Yo coincido con un análisis que ha circulado mucho en estos tiempos: Cambiemos ha elegido una estrategia política que choca con sus objetivos económicos. En la medida que ha intentado mantener vivo el fantasma del populismo K, que ha buscado no acorralar a Cristina y desinflar alternativas del PJ moderado, quizás logre mejores resultados electorales (y eso mismo es dudoso), pero genera constantemente la imagen de que en cualquier momento un tropezón (como el macroeconómico de este año) haga que lo que sería una derrota ajustada del populismo se transforme en un triunfo ajustado del populismo.
Entonces, económicamente hubiera sido más racional buscar un interlocutor macroeconómicamente confiable en la oposición, algo más para el lado del PJ Federal, Massa, o la mayoría de los gobernadores, y eso se hubiera acercado a garantizar un consenso sobre cuestiones muy básicas como el equilibrio fiscal, la competitividad del tipo de cambio o la estabilidad del régimen impositivo y de inversiones. Pero aún este Gobierno, más "market-friendly", no eligió ese camino.

**Material proporcionado**
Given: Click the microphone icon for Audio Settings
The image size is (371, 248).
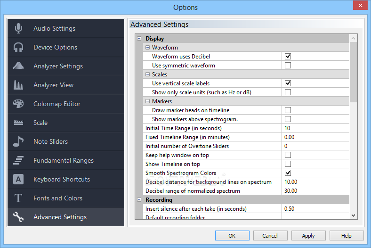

**Complete lo siguiente**
1. Reproduzca el pasaje del extracto que comienza en "Entonces, económicamente hubiera" y termina en "eligió ese camino.".
2. Enumere las cuestiones básicas sobre las que, según el extracto, se hubiera podido garantizar un consenso.
3. Según el extracto, ¿con qué choca la estrategia política elegida por Cambiemos?
Para responder, utilice únicamente el extracto.

**Respuestas**
1.
Entonces, económicamente hubiera sido más racional buscar un interlocutor macroeconómicamente confiable en la oposición, algo más para el lado del PJ Federal, Massa, o la mayoría de los gobernadores, y eso se hubiera acercado a garantizar un consenso sobre cuestiones muy básicas como el equilibrio fiscal, la competitividad del tipo de cambio o la estabilidad del régimen impositivo y de inversiones. Pero aún este Gobierno, más "market-friendly", no eligió ese camino.

2.
- El equilibrio fiscal
- La competitividad del tipo de cambio
- La estabilidad del régimen impositivo y de inversiones

3. Con sus objetivos económicos.